The Wild Cave Tour is Mammoth’s longest and most strenuous tour, and it’s only recommended for experienced cave explorers. Mammoth Cave also offers an accessible tour that uses an elevator instead of stairs and a kids-only tour for little adventurers. Tour availability is limited and advance reservations are recommended.
Mammoth Cave Hiking
If you’re ready to stretch your legs (but not sure where to start), here’s a list of 14 of our favorite hiking trails near Mammoth Cave National Park.
- Heritage Trail
- Historic Entrance Trail
- Echo River Springs Trail
- Sinkhole Trail
- Mammoth Cave Railroad Bike and Hike Trail
- Cedar Sink Trail
- First Creek Lake Trail
- Turnhole Bend Nature Trail
- Sloan’s Crossing Pond Walk
- Sand Cave Trail
Best Things to Do Near Mammoth Cave
Located just outside of Mammoth Cave National Park, Dinosaur World offers the chance for families to wander among hundreds of life-sized dinosaurs. This is a hands-on experience with interactive exhibits and plenty of outdoor play spots. Dinosaur World is also a dog-friendly attraction for well-behaved, leash-trained pups.
Head to Big Mike’s Rock and Gift Shop (Kentucky’s largest gift shop!) for an out-of-this-world collection of rocks, geodes, crystals, and fossils. If you’re into wacky roadside attractions, you can pose with a giant Mosasaurus, or pay $2 to enter the kooky Mystery House and “experience the unexplainable.”
Spelunkers Cafe and Ice Cream Parlor is the snack spot in Mammoth Cave. In addition to Kentucky-made ice cream and tons of sweet treats, their breakfast and lunch menu includes diner-style breakfast sandwiches, fresh fruit parfaits, sandwiches, burgers, and more.
Kentucky Down Under is an Australia-themed animal park located in Horse Cave, Kentucky. Visitors can try their hand at gem mining, stroll through the open “outback” where kangaroos and emus roam freely, and feed a huge family of Lorikeets.
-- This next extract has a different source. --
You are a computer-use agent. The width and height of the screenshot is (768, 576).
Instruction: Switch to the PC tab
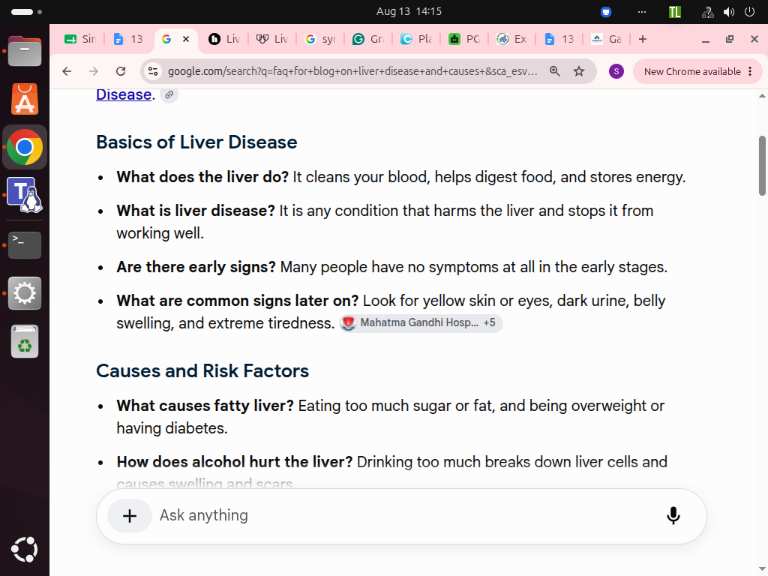coord(464,39)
Kentucky’s famous Green River winds through Mammoth Cave National park, and a canoe trip with Green River Canoeing is the best way to experience it. Green River Canoeing offers a variety of kayak and canoe trips ranging in length from three hours to two nights or more. The rivers are calm and easy to paddle, making this the perfect activity for paddlers of all experience levels.
The Mammoth Cave Wildlife Museum in Cave City is home to over 14,000 square feet of exhibit area featuring rare and exotic animals, marine life, insects, birds and more.
The Mammoth Cave Railroad played an important role in bringing more tourism to Mammoth Cave during it’s early development. Today, the remaining steam engines tell the story of life in Kentucky over a century ago. While you won’t find any moving train cars, visitors can still travel by foot or bicycle on the rail path as the abandoned line was converted to the Mammoth Cave Bike and Hike Trail in 2004.
Mammoth Cave’s Old Guide’s Cemetery is the burial place of Stephen Bishop: one of the region’s first cave guides. Bishop was a Black American man who spent almost 20 years guiding cave tours of Mammoth Cave, first as an enslaved guide, and then as a free man. Stephen went on to make major discoveries during his time as a guide, and stories of his findings are still told to those who visit today.
Double J Stables and campgrounds offers guided horseback rides along the trails found inside of Mammoth Cave National Park. With exclusive access to over 85 acres of trails in the park, Double J promises an experience found nowhere else.
The Green River Ferry, first developed in 1934, is the final remaining active river ferry in the entire park. The ferry carries vehicles, hikers and bikers across the Green River 364 days a year.
From horseback riding and golfing to zip-lining and go-carting, there’s fun for everyone at Kentucky Action Park. The park is most famous for its riding stables, the Jesse James Riding Stables, where anyone (aged 2 to 92, according to the website!) can enjoy a guided trail ride through cave country where outlaws like Jesse James once roamed.